[G]iven the current circumstances, any responsible Government would at present practically freeze new permits for drilling with extreme parameters and conditions. This can mean de facto a moratorium on new drills until the causes of the accident are known and corrective measures are taken for such frontier operations as the ones carried out by the Deepwater Horizon.
He also called on EU member states to enforce regulations that are currently in place and to authorize new regulations where necessary in order to prevent any future oil spills. Oettinger is scheduled to meet [Reuters report] with both oil company executives and a panel of regulatory supervisors on Wednesday to discuss potential regulations and changes in the EU deepwater drilling protocol.

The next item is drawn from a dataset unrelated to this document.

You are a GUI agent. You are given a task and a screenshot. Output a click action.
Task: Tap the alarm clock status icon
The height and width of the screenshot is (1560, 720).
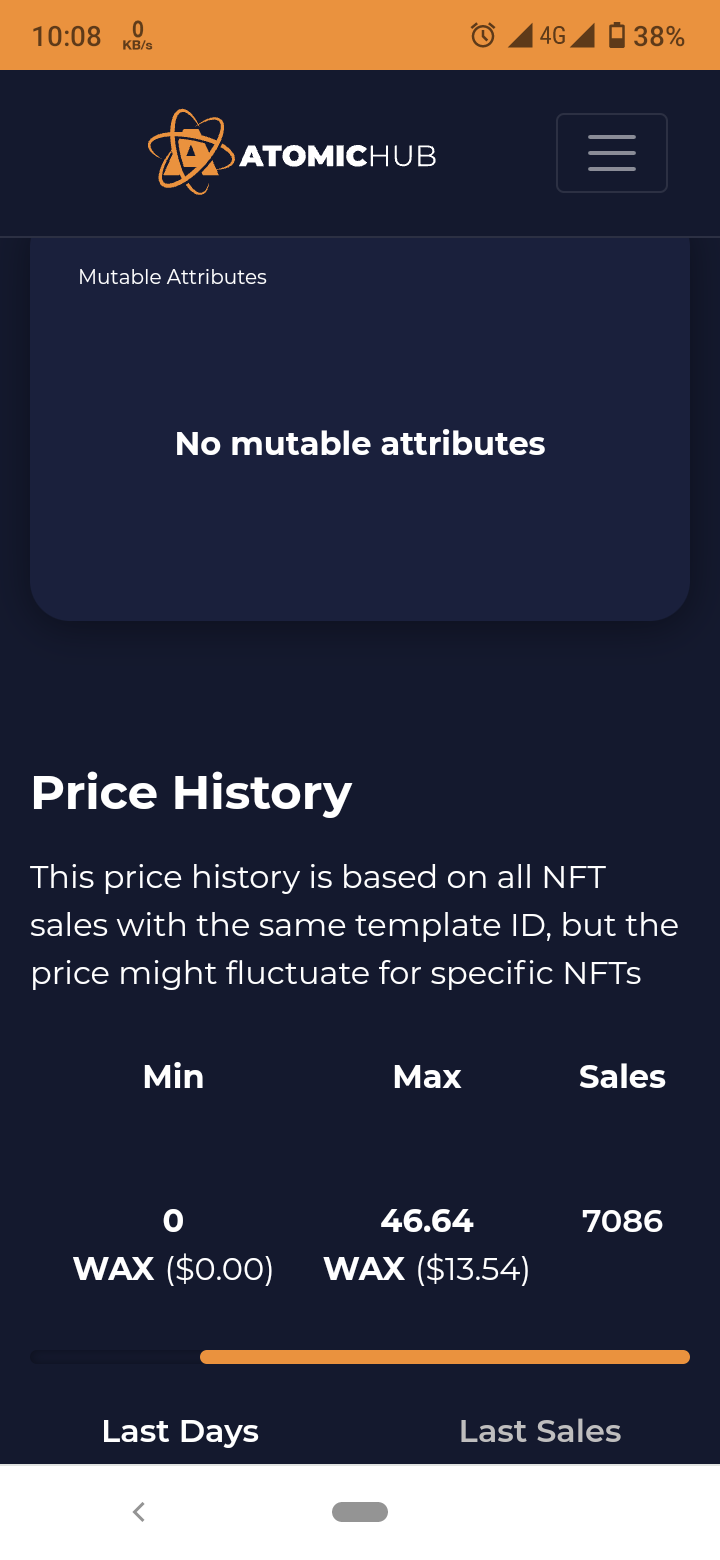483,36
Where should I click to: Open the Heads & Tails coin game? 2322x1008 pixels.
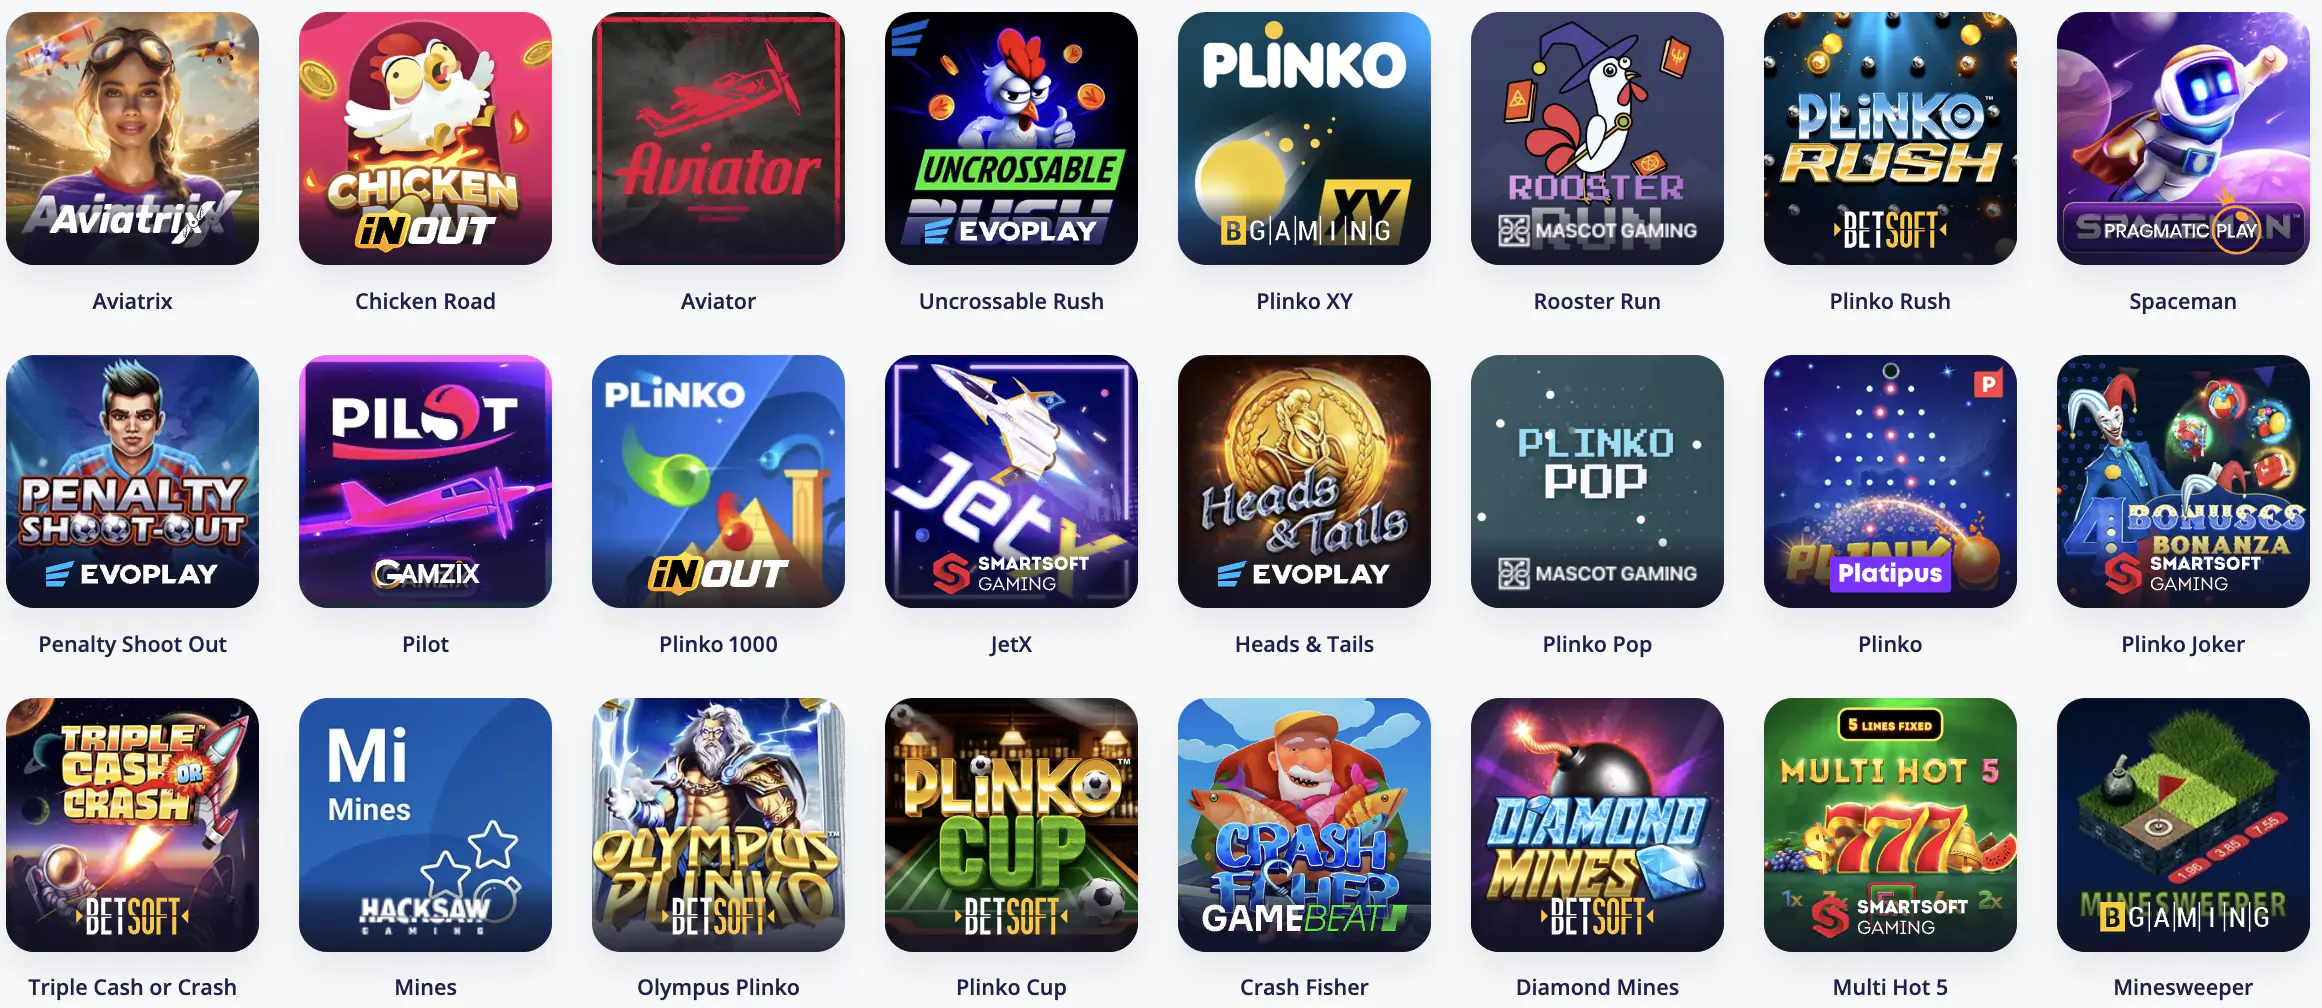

The EU is not the only governing body considering new drilling regulations in light of the BP oil spill. In May, the Obama administration issued a six-month moratorium on deepwater drilling [JURIST report] in US coastal waters. Last month, a federal judge issued a preliminary injunction [JURIST report] against the moratorium on the basis that the ban caused irreparable harm to both the plaintiffs and the public, and that Obama administration considered no alternatives when enacting the broad regulation. The US Department of Justice (DOJ) [official website] requested that a federal appeals court stay the preliminary injunction while they appeal the lower court's ruling, but the court of appeals denied the DOJ's request [JURIST reports] for a stay of the injunction. In June, the UK announced that the government will increase inspection [press release; JURIST report] of North Sea oil rigs and monitoring of offshore compliance and safety standards in response to the BP oil spill. The UK government also established the Oil Spill Prevention and Response Advisory Group [official website] to conduct a review of the country's ability to prevent and respond to oil spills.